Policy makers in developing Asia can refrain from further monetary and fiscal stimulus because growth will remain robust, while oil-price spikes can revive the threat of inflation, the Asian Development Bank said.
The Chinese currency’s appreciation against the US dollar may slow as higher labour and other domestic costs make it tougher for the nation to compete in export markets, the bank said. The Manila-based lender cut its estimate for China’s growth this year to 8.5 per cent from a September forecast of 9.1 per cent, according to its 2012 outlook released on Wednesday. The bank didn’t give a specific projection for the yuan.
Asia excluding Japan will expand 6.9 per cent this year from 7.2 per cent in 2011, the Manila-based lender forecast in its Asian Development Outlook 2012 report released on Wednesday. That is lower than its September forecast of 7.5 per cent. Growth will accelerate to 7.3 per cent in 2013, the fastest pace in three years, it said.

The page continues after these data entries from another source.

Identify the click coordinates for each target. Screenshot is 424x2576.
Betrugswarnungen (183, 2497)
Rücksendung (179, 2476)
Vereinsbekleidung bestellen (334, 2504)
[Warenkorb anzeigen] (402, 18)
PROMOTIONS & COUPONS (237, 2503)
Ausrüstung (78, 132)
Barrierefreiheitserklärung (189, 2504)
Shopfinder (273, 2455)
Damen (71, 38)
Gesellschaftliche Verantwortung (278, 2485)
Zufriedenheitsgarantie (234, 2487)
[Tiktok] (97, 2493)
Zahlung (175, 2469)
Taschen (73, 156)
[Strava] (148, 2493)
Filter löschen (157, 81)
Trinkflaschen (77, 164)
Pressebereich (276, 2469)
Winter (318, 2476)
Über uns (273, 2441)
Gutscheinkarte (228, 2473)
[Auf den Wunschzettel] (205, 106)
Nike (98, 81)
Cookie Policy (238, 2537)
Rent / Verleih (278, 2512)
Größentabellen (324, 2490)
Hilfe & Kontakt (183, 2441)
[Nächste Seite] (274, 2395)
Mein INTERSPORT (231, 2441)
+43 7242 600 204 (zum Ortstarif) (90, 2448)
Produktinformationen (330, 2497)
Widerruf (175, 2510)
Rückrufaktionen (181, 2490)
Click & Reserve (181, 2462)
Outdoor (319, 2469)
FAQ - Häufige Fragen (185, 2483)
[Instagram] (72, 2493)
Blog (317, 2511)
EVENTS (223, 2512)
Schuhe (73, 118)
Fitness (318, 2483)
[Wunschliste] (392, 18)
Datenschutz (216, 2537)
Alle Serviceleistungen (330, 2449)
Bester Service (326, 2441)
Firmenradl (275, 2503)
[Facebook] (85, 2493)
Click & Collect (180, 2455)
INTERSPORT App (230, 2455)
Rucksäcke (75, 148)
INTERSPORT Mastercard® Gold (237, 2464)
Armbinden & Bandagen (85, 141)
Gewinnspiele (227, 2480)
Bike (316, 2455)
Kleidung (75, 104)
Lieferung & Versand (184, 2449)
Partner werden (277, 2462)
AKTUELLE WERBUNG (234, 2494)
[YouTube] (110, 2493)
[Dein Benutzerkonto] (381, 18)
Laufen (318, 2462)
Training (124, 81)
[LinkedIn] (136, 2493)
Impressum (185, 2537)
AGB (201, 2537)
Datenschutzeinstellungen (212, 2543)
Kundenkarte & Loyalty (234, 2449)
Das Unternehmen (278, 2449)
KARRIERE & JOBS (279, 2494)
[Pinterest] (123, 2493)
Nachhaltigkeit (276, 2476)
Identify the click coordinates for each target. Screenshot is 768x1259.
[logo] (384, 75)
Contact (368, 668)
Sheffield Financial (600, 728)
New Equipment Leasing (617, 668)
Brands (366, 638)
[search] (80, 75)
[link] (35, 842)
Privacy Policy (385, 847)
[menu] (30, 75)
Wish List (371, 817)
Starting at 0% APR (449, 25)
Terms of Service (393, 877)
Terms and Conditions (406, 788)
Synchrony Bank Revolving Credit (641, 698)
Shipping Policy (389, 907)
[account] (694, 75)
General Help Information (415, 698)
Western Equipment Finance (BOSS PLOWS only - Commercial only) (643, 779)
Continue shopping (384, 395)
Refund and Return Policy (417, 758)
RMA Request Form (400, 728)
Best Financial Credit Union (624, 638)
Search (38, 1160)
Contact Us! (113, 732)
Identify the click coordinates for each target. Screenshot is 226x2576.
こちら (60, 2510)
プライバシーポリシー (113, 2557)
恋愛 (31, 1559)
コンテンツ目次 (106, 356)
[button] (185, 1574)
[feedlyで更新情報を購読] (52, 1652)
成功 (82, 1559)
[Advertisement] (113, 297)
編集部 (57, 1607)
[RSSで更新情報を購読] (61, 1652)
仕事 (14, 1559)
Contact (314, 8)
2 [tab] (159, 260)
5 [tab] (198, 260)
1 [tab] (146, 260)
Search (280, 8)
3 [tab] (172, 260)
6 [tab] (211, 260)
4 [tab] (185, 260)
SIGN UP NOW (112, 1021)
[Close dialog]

“There is no clear case for short-term policy responses, but if inflationary pressures build up again and capital inflows resume, there may be a need to readjust monetary policy to maintain price stability,” Changyong Rhee, ADB chief economist, said in a statement.
Asian central banks from Thailand to Malaysia have refrained from interest-rate cuts and policy makers in Indonesia and South Korea are expected to keep borrowing costs unchanged at meetings this week.